Savoy left the side of Myer Michaels and placed her arm around my shoulder, “We’ve done good work, this week.” She licked the top of my head.
“You all have . . .” Chief Inspector Magic agreed. “If it hadn’t been for all of you, the police would never have gotten to the bottom of the ‘Banana Split’ theft. We owe the Kontinental Kat Agency a vote of thanks, once again.” Magic sounded bitter.
“Who did it?” I asked.
“Rosie, the props manager.” Savoy answered.
“Rosie? Are you sure? He wouldn’t hurt a fly.” I observed.
“He confessed.” The Kontinental Kat told me.
“Why would he steal the art work?” I inquired.
“And, more importantly, where is it?” Savoy added.
“His banana obsession was becoming increasingly obvious to everyone and he wanted to see his name in the papers again.” The Kontinental Kat surmised as to the rabbit’s motive.
“We haven’t found the stolen goods yet.” Chief Inspector Magic answered Savoy’s question. “He claims that the bananas from the exhibit are gone forever.”
“You mean someone ate them?” Savoy met my eye. I remembered the trail of banana leading to the wardrobe department and blanched.
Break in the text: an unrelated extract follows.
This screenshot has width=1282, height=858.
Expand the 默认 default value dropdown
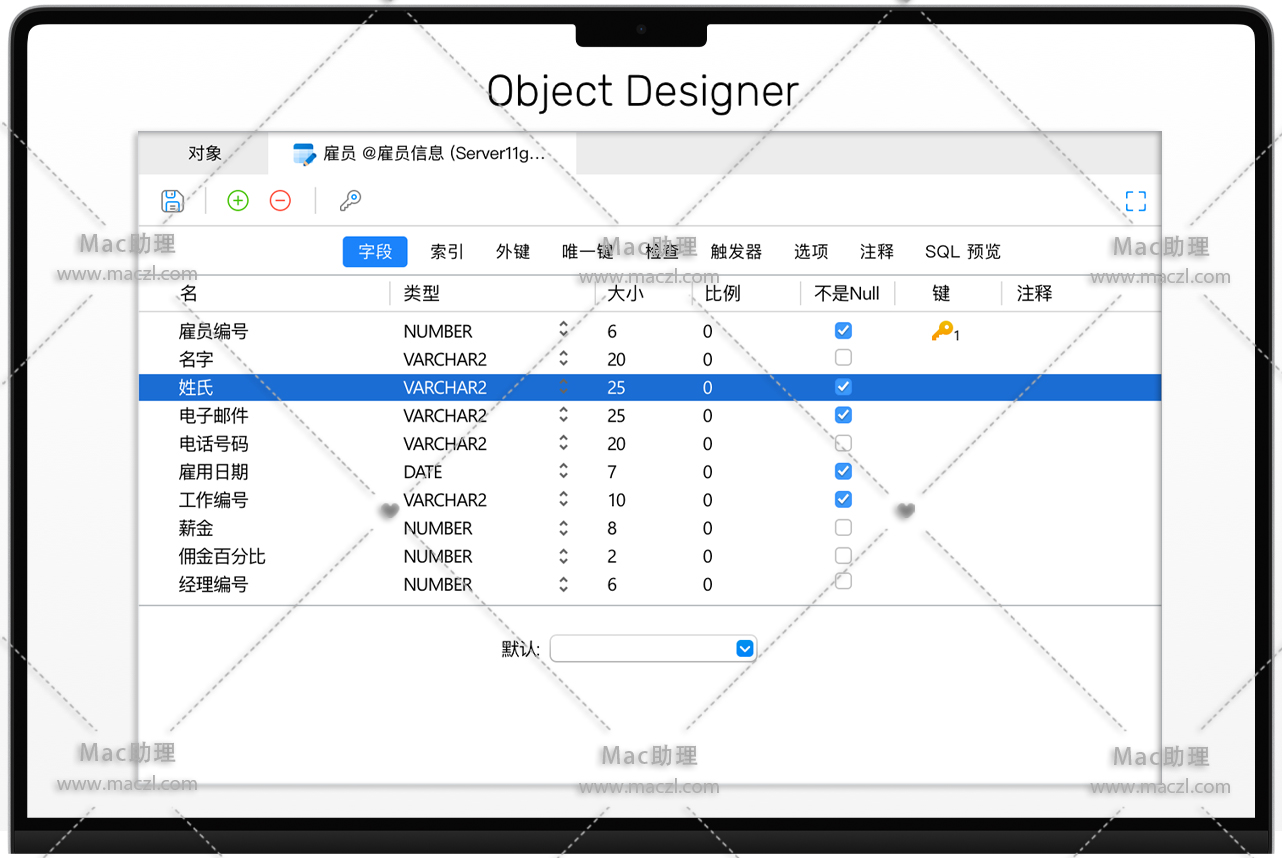[744, 649]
“He claims that it wasn’t him. But he may have had an accomplice.” Chief Inspector Magic informed us.
“Surely, someone else couldn’t be involved?” I began to panic. I couldn’t go to jail. Not now, not when Savoy was, finally, warming up to me. “I don’t see Rosie as a mastermind Art thief.”
Everyone in the room looked around at each other. I could tell that they were questioning the conclusion they had come to. I, sooo . . . wanted to throw suspicion on Mr. Michaels.
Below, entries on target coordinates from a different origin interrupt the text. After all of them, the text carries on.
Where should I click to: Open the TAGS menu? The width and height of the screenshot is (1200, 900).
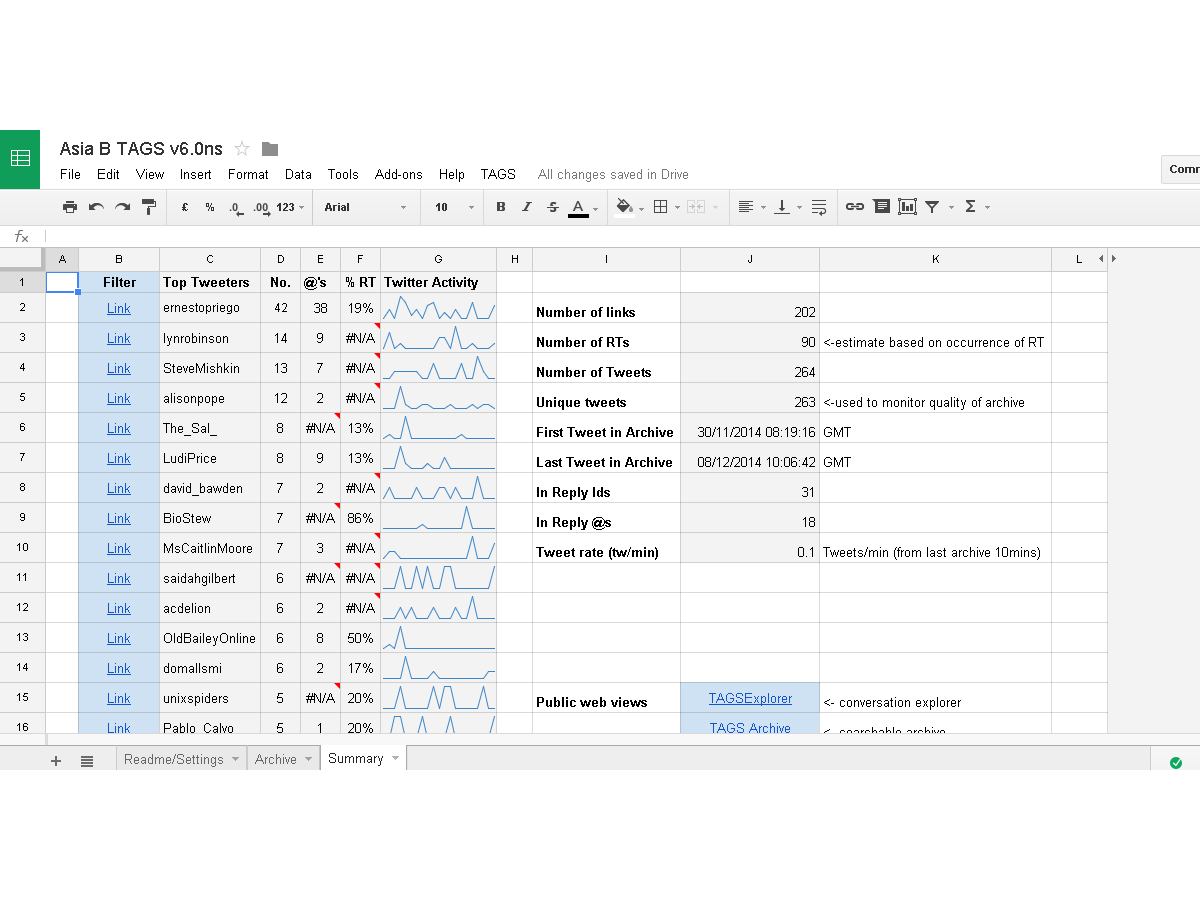[498, 174]
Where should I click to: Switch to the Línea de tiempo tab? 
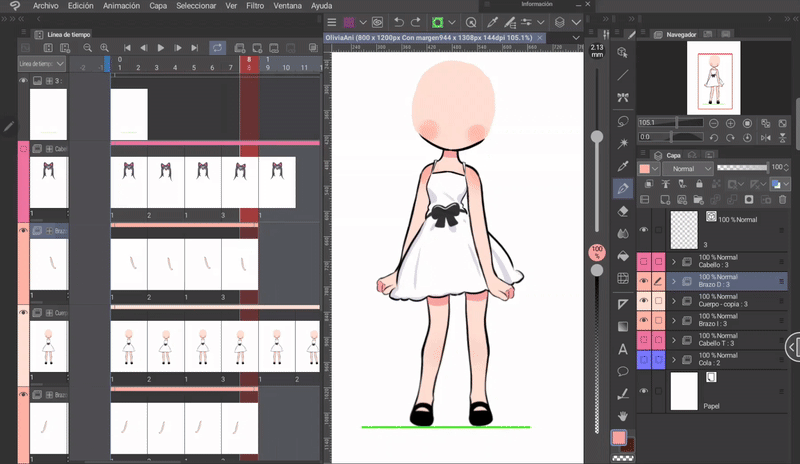tap(68, 34)
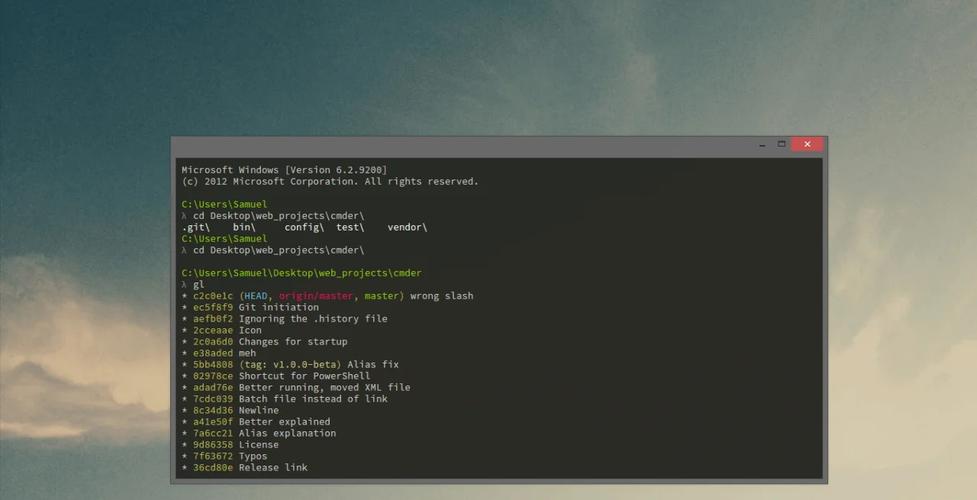Viewport: 977px width, 500px height.
Task: Click the gray window title bar
Action: point(461,146)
“Who else would have a motive?” Chief Inspector Magic asked.
“Maybe the artist? He got a lot of publicity out of this.” Savoy suggested.
“Or the money people behind the artist?” I was sure Mr. Michaels would be the kind of wealthy cat, to support the arts.
“Why don’t we ask him?” The Kontinental Kat meowed up.
This confused most of us in the room. It, certainly, did as far as I was concerned.
Myer Michaels stepped forward and said, “Okay . . . Okay . . . It’s me!”
“I knew it! Arrest him, Chief Inspector!” This caper was coming to the exact conclusion I had hoped for. Oh glory be . . . Myer Michaels was going to jail.
“He can’t arrest me for being an artist.” Myer Michaels held up his paws. “I had nothing to do with the theft. But I am the artist who has benefited from all this.”
“You’re Foodsy?” Savoy asked, with a meow full of admiration.
“I am.” He confessed. “And now that Rosie has admitted to the theft and the case has been solved, I’ve decided to branch out with my art. The next show will be titled, ‘Tibbspearean Teeth’.” Mr. Michaels flipped over a covering on the desk in front of me.